* Exercise description: Once the pictures are set aside, transcribe the remaining data exactly.

++++ Material shown

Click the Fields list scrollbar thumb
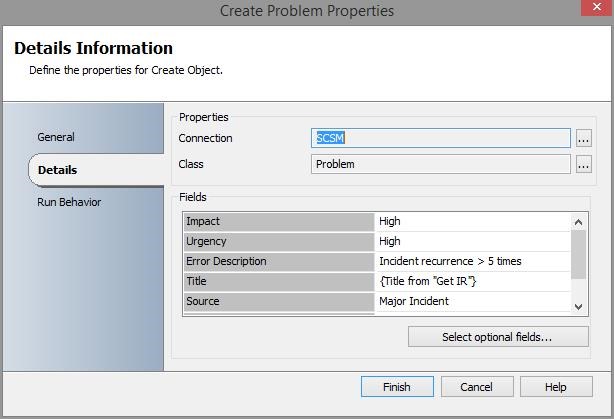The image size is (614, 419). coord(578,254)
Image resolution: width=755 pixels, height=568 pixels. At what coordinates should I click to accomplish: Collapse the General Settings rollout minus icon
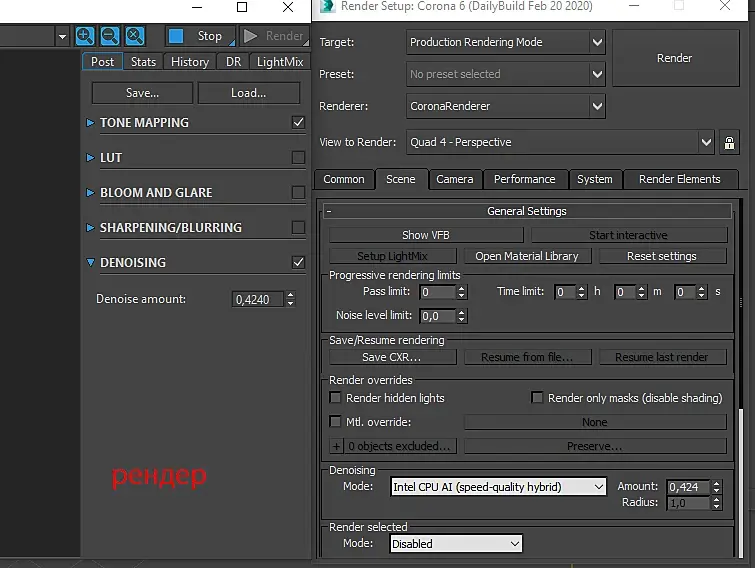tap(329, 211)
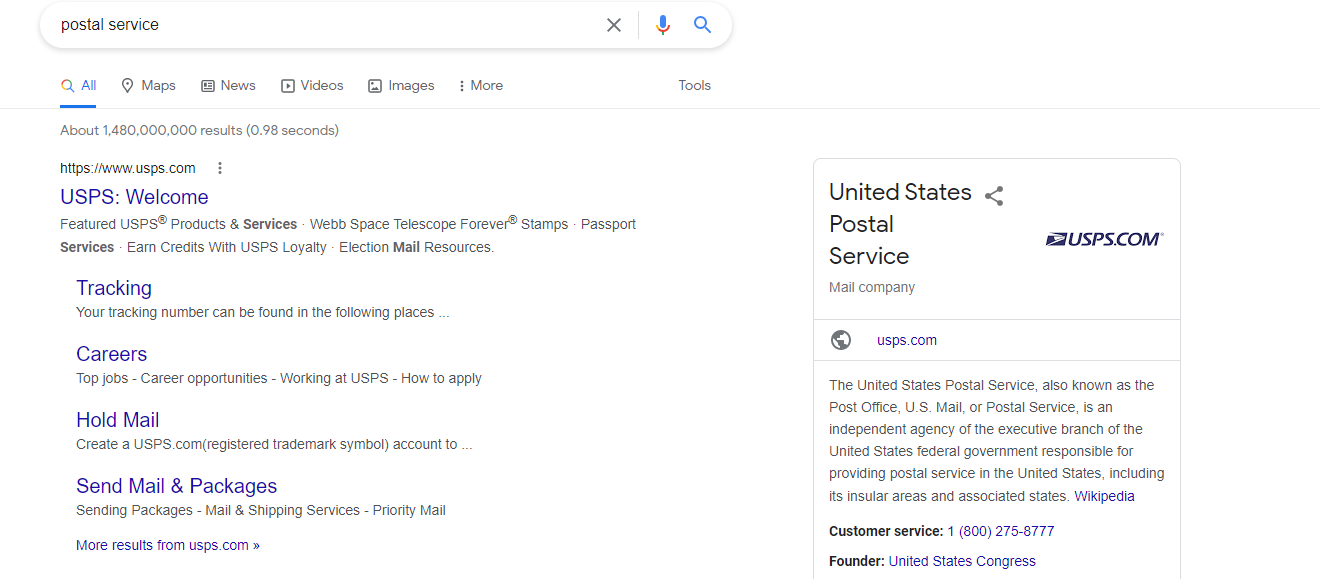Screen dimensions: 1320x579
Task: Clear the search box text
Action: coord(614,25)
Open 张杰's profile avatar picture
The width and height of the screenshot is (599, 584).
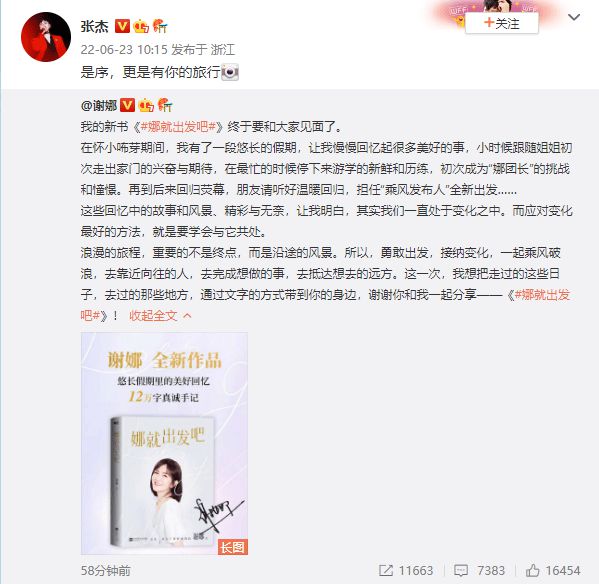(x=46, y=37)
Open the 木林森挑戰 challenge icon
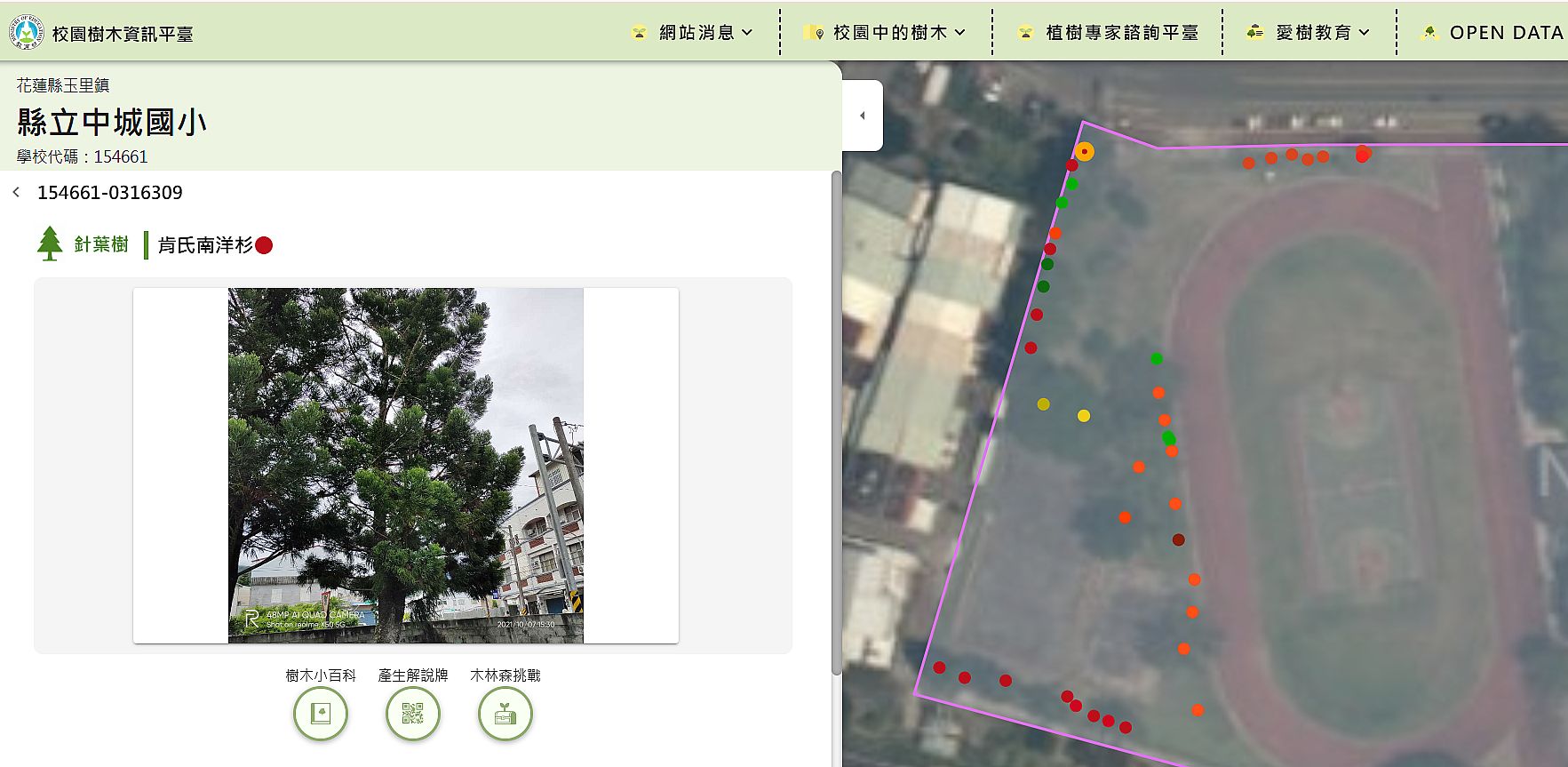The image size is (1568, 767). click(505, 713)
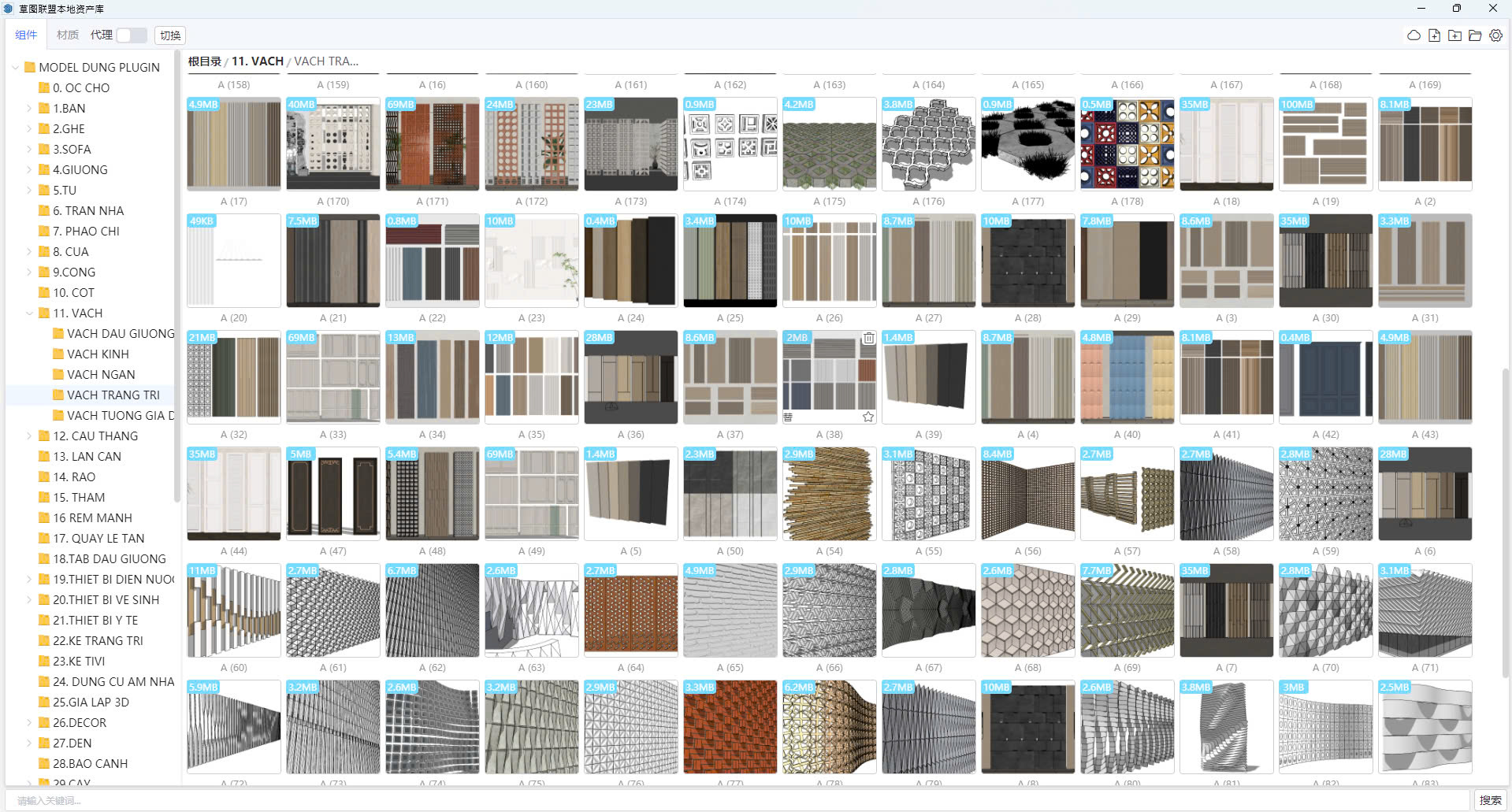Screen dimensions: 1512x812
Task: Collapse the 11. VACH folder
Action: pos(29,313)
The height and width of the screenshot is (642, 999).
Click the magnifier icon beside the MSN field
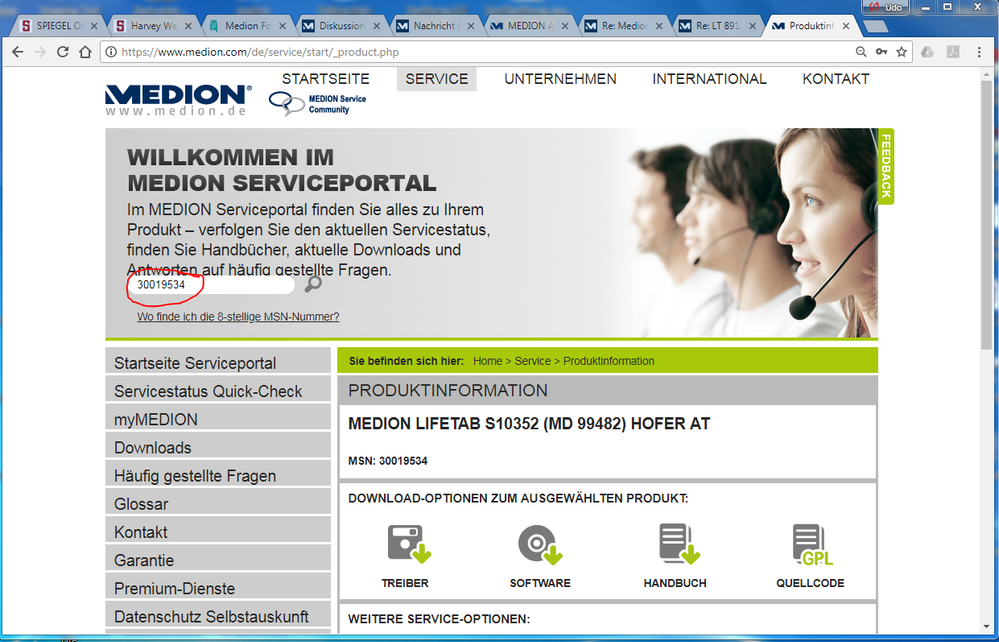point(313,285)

++++++++

* Task output:
Click the Fields list scrollbar thumb
The image size is (614, 419). coord(578,254)
Image resolution: width=755 pixels, height=568 pixels. At what coordinates should I click to accomplish: Collapse the General Settings rollout minus icon
tap(329, 211)
Screen dimensions: 1320x579
Task: Clear the search box text
Action: coord(614,25)
Open 张杰's profile avatar picture
The width and height of the screenshot is (599, 584).
(x=46, y=37)
Open the 木林森挑戰 challenge icon
The image size is (1568, 767). click(505, 713)
Screen dimensions: 1512x812
Task: Collapse the 11. VACH folder
Action: pos(29,313)
The height and width of the screenshot is (642, 999).
Click the magnifier icon beside the MSN field
point(313,285)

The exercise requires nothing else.